The coronavirus lockdown likely has caused the largest single-year drop in carbon emissions ever recorded, but according to a new analysis, it achieved that silver lining at the expense of a lot of gold.
“While lower CO2 emissions are nominally a good thing, the cost of achieving them will be astronomical,” according to the analysis from The Breakthrough Institute.
“We calculate that each ton of carbon reduced in 2020 will come at the cost of $1,750 in reduced economic activity,” writes Zeke Hausfather, BTI’s director of climate and energy—“a cost more than an order of magnitude higher than clean energy technologies available today.”
And while the lockdown has shown that global society can change quickly in response to threat, the change will likely only dent the climate-change juggernaut, Hausfather concludes.
“Because atmospheric CO2 concentrations that drive global warming are a result of cumulative emissions,” he writes, “a 5% reduction in current emissions will have relatively little effect on the climate.”
If 2020 emissions drop by 5 percent—a common estimate—the cumulative CO2 concentration in the atmosphere will decline from an anticipated 414.2 parts per million at year’s end to 414.0. (350 ppm is considered stable.)
“The fact that the biggest global economic contraction since the Great Depression will not make a dent in future warming should be sobering,” he tweeted.
Hausfather derives a lesson from the combination of staggering cost and paltry effect—that there are more economical ways to curb emissions than halting economic activity.
“Technology-driven decarbonizing is the only sustainable pathway to achieve long-term reductions in CO2 emissions,” he says.

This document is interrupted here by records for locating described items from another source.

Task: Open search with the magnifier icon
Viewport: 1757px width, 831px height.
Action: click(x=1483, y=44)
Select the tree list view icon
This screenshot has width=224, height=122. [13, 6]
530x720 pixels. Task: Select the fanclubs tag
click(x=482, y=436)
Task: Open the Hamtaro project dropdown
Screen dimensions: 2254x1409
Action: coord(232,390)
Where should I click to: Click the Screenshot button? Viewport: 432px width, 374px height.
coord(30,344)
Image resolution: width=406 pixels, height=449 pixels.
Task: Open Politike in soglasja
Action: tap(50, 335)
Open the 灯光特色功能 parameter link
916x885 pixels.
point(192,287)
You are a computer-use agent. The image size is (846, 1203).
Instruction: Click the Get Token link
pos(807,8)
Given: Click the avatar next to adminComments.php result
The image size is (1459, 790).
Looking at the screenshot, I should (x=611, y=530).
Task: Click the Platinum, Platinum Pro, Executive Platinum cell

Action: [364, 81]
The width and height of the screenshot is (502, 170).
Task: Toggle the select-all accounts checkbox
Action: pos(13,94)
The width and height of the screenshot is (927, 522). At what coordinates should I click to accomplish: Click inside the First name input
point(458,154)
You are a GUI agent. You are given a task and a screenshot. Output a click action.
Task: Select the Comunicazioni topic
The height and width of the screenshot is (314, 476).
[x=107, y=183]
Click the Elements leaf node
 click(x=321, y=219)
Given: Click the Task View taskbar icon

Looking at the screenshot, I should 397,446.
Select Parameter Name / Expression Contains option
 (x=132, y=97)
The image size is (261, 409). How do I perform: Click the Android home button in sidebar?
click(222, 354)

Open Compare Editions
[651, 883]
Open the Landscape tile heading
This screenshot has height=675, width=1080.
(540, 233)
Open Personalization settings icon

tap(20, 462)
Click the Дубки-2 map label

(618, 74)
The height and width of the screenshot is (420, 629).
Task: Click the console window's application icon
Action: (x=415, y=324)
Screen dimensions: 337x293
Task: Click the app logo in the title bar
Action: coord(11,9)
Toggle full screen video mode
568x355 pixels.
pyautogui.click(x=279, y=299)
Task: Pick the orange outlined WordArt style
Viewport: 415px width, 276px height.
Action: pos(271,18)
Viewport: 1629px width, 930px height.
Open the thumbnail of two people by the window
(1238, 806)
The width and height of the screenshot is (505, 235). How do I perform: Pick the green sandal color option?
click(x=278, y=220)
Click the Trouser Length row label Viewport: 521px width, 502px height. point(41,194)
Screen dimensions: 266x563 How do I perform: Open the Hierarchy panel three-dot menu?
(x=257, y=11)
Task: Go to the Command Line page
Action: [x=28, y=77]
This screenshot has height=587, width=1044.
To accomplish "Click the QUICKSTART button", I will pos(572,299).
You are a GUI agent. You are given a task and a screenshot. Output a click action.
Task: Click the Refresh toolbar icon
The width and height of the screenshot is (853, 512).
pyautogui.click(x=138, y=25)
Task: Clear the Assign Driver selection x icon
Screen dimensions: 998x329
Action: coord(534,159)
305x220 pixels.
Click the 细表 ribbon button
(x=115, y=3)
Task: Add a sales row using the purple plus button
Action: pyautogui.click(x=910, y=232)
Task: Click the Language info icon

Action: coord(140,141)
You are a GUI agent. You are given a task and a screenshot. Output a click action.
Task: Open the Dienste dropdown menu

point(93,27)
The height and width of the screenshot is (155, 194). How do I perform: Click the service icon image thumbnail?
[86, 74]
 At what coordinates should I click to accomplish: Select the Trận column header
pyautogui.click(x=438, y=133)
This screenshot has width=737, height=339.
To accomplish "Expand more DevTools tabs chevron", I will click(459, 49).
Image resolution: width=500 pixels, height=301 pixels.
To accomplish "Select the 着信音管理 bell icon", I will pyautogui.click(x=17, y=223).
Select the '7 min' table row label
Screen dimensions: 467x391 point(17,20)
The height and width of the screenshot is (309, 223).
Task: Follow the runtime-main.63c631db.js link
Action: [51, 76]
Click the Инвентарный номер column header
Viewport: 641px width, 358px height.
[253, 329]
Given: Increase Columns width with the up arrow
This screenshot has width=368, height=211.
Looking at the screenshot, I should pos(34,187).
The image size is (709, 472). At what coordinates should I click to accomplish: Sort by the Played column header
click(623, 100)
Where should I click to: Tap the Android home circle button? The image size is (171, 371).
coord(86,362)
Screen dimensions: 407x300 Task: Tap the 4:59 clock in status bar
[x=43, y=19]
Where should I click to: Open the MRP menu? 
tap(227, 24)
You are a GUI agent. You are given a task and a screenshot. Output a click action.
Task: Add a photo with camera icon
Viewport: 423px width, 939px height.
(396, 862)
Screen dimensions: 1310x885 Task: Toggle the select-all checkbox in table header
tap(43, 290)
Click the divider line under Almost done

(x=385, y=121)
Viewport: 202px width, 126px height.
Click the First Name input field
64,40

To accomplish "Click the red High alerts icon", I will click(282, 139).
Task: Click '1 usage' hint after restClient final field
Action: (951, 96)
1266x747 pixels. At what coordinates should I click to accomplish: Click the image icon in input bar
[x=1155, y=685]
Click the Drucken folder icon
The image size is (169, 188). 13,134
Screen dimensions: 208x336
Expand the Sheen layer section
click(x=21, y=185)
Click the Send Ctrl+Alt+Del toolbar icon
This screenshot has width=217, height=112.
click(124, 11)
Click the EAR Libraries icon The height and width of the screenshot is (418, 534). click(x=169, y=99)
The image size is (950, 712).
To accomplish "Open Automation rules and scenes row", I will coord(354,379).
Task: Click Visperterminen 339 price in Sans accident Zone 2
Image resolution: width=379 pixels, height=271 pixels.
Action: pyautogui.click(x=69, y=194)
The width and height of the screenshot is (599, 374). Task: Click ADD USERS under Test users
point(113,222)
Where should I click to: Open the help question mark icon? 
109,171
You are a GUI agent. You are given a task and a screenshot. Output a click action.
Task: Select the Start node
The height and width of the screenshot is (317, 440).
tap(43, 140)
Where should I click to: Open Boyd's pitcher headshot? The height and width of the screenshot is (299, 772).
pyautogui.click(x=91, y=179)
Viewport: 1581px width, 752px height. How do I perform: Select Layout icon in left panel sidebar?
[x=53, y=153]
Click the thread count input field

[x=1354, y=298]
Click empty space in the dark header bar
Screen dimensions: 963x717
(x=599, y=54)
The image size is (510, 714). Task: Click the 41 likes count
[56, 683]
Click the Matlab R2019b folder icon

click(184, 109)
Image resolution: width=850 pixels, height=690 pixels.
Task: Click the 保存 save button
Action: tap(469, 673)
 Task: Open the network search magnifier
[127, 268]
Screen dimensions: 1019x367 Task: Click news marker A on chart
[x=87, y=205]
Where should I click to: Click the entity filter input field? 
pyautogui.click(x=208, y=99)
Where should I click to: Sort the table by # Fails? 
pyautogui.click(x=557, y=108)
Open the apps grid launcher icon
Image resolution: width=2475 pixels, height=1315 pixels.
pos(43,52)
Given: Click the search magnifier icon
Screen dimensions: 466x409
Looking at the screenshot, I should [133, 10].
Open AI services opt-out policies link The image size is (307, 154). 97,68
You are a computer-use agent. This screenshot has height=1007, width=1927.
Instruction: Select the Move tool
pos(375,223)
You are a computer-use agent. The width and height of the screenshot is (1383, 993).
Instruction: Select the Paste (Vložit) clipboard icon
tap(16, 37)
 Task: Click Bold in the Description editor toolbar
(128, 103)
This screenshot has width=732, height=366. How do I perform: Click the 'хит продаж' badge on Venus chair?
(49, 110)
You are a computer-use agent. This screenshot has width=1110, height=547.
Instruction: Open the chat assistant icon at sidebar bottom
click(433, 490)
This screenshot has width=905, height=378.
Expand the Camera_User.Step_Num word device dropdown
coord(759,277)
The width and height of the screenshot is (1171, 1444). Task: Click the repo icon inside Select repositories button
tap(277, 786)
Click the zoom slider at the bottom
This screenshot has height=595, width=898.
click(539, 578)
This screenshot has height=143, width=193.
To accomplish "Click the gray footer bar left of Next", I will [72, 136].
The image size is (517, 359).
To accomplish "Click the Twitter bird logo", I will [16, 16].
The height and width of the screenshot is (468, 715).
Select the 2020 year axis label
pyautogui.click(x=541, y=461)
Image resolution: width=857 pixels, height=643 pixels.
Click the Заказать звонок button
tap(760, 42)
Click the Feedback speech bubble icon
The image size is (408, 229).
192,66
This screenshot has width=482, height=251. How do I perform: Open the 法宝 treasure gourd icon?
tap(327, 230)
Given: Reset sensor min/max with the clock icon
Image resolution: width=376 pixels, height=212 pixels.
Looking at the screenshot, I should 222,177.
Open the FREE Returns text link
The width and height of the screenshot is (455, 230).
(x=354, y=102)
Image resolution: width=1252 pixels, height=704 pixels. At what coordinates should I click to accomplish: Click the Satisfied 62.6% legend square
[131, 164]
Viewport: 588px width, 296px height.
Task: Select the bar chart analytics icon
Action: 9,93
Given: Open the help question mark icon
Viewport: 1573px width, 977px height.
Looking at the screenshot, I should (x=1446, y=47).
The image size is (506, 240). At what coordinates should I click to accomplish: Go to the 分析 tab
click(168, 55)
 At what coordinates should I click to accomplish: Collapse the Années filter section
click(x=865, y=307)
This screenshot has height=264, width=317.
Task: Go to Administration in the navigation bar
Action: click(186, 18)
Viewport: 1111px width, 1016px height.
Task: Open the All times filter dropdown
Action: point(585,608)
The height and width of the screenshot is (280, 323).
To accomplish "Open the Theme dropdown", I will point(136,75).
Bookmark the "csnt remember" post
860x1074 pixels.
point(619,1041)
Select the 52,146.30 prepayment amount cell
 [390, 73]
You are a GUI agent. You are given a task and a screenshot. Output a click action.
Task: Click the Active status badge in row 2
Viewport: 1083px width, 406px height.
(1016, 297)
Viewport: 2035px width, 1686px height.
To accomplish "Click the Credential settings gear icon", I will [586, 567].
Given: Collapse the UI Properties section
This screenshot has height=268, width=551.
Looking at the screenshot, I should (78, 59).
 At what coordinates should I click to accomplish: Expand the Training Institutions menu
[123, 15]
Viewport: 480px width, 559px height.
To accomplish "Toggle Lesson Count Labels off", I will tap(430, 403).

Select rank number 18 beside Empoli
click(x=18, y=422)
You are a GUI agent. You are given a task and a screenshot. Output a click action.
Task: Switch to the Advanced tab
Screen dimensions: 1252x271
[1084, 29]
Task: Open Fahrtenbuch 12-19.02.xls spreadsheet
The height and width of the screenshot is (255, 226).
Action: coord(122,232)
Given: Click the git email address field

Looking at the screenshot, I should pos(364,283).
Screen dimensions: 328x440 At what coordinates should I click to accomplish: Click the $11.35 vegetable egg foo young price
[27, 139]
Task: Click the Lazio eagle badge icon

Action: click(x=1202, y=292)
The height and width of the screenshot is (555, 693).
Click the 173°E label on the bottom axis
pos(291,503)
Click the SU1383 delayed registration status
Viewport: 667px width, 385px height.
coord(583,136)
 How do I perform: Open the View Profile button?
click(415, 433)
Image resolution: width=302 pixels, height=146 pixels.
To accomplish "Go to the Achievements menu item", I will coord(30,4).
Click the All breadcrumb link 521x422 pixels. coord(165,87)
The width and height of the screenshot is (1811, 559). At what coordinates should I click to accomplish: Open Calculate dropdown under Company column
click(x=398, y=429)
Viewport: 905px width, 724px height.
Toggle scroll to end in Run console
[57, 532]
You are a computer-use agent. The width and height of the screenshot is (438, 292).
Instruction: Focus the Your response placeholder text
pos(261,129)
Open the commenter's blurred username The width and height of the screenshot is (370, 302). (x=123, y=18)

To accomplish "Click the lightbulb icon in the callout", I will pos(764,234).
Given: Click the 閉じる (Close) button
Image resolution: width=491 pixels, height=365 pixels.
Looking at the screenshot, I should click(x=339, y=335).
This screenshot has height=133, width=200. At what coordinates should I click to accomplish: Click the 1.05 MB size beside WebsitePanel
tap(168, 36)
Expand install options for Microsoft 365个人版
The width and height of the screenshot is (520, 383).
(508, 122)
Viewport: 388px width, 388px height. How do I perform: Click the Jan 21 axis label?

Alex Trembath, BTI's deputy director, plotted Hausfather’s cost estimate against comparative costs for other energy technologies. Onshore wind proved the least expensive way to reduce emissions (on the left side of the chart below), followed by natural gas and solar photovoltaic energy:
BTI modeled scenarios in which the COVID-19 declines quickly or lasts longer.
“Under both the base case and new outbreak scenarios, 2020 emissions are very likely to fall between 2.1% and 7.4%, with a central estimate of 4.8%”
The analysis rests on economic projections from the International Monetary Fund and historical rates of decarbonization, which it modifies because BTI expects the rate of decarbonization in 2020 to decline along with the rest of the economy.
“There is also a real risk that the economic downturn could slow down investments in decarbonization technologies needed to drive meaningful and lasting reductions in emissions, leading to higher emissions in the long-run,” Hausfather writes, “particularly if countries do not prioritize job creation measures with decarbonization co-benefits as part of economic recovery efforts.”